New Future50 members reveal their fresh sauces
PUBLISHED: 15:48 19 March 2018 | UPDATED: 10:57 27 March 2018
New Future50 member Taste Collectiv wants to spice up your dinner.
Mark Robinson of East Anglian-based Taste Collectiv has an infectious energy about him. The ambitious 30-year-old and his partner Victoria Monaghan (manager and buyer at Leo’s Deli in Framlingham) were honoured to be initiated into Archant’s Future50 this month – giving them recognition as one of the region’s most innovative companies.
The entrepreneur is animated with enthusiasm and passion as he describes the fresh sauce business which he and Vic launched (in 2014) from scratch, and which counts Cherie Blair and John Terry as regular, satisfied customers.
So confident are the duo about the potential of their business that Mark bought a banged up car recently, drove to Holland to pick-up the ex CEO of Unilever, and pitched to him on the way to his next meeting!
In short, Mark and Vic know their products (a range of six sauces) are good, but they need investment to be able to fill orders such as the one levelled at them by Hello Fresh, which wanted a quarter of a million units of their pesto after just one taste, not long after Taste Collectiv was launched.
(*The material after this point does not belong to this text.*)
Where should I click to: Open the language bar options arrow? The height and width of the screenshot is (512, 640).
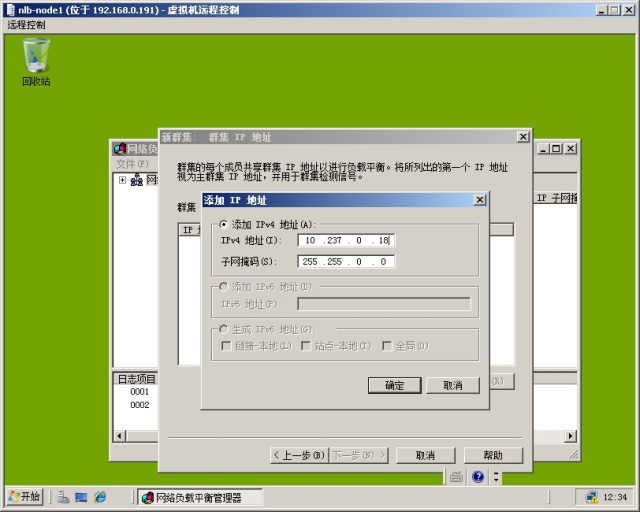click(x=495, y=477)
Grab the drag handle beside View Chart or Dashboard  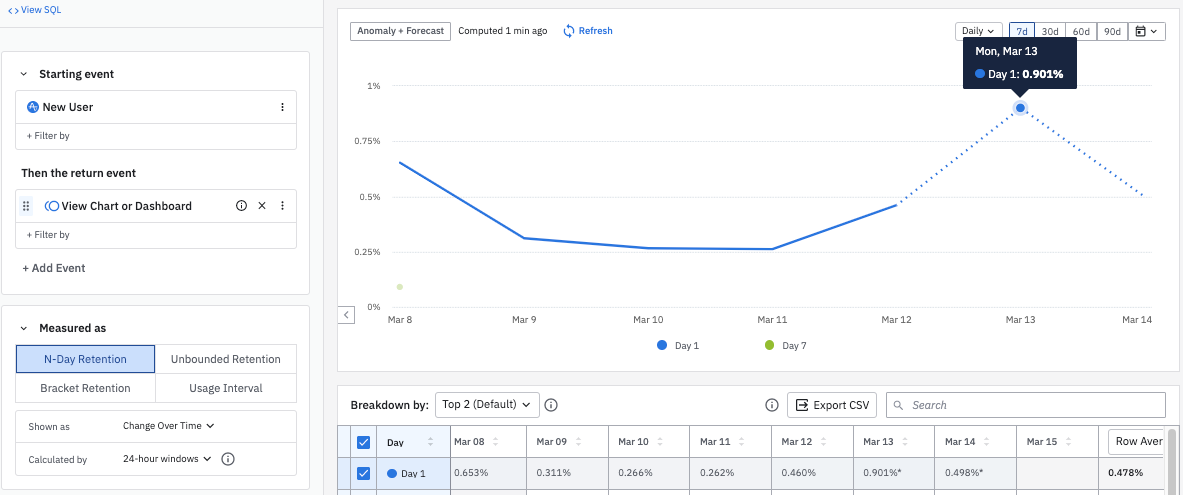click(26, 206)
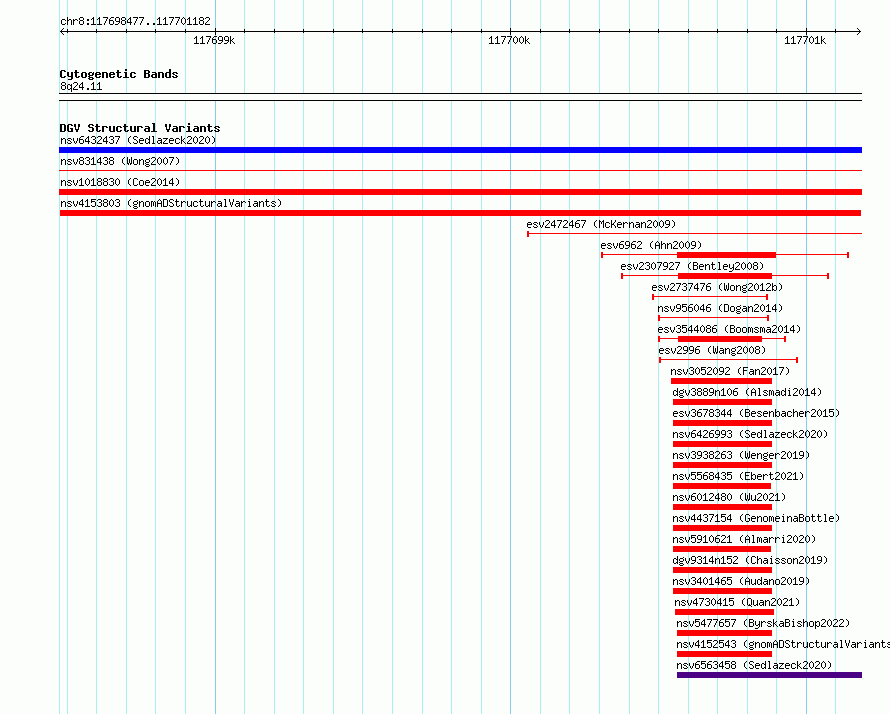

How many small businesses can claim such success after just a few months in business?
“We are really small at the moment,” says Mark. “It’s a micro company, but if we get this right we will be one of the biggest success stories in the region for food.”
“We want to change the way we buy sauces in the UK,” he adds, saying all the sauces in the range are heavily researched, and made with the best ingredients and no preservatives, just as you’d create them in your own kitchen. “At the BBC food show at Olympia an Italian woman hugged me and told me our pesto is just as good as her grandma’s.”
Pesto is really where the Taste Collectiv journey started. Mark and Vic spent a sunny holiday touring Italy and fell head over heels for the foodie culture. “We did the usual and made our sad plans of where we were going to eat. But cheap food – something for around 5 Euros. In Venice a couple of guys had hand-rolled pasta with five sauces to choose from and one of them was pesto. It was mindblowing. This was really cheesy with lots of pine nuts and olive oil. They are the main ingredients, but in the UK we stuff our pesto with basil because it’s cheap.
“We thought we could make it at home the authentic way, without compromise. We’re trying to convert people and restore their faith in sauces.”
Today there are six sauces in the range (including the pesto), available both online, at shops such as Suffolk Food Hall, and various farmers’ markets.
The harissa is almost black (it shouldn’t be red, says Mark) made with smoky ancho chillies, cumin, caraway, cinnamon and fresh mint.
“This is the one chefs go nuts for,” Mark says of the chermoula, which is a blend of preserved lemon, sumac, saffron and dried chilli.
Vic’s favourite is the Thai red sauce, made with hand crushed shrimp paste, chilli, galangal and kaffir lime leaves.
The peri peri bursts with the vibrancy of lemon and lime juice.
And the romesco sauce, crafted from piquillo peppers, smoked paprika and almonds, crisps up on white fish under the grill like a Mediterranean satay. “Men love that,” Mark laughs.
You can try Taste Collectiv sauces at this year’s Hadleigh Show and Suffolk Show, and at Creake Abbey Farmers’ Market in north Norfolk.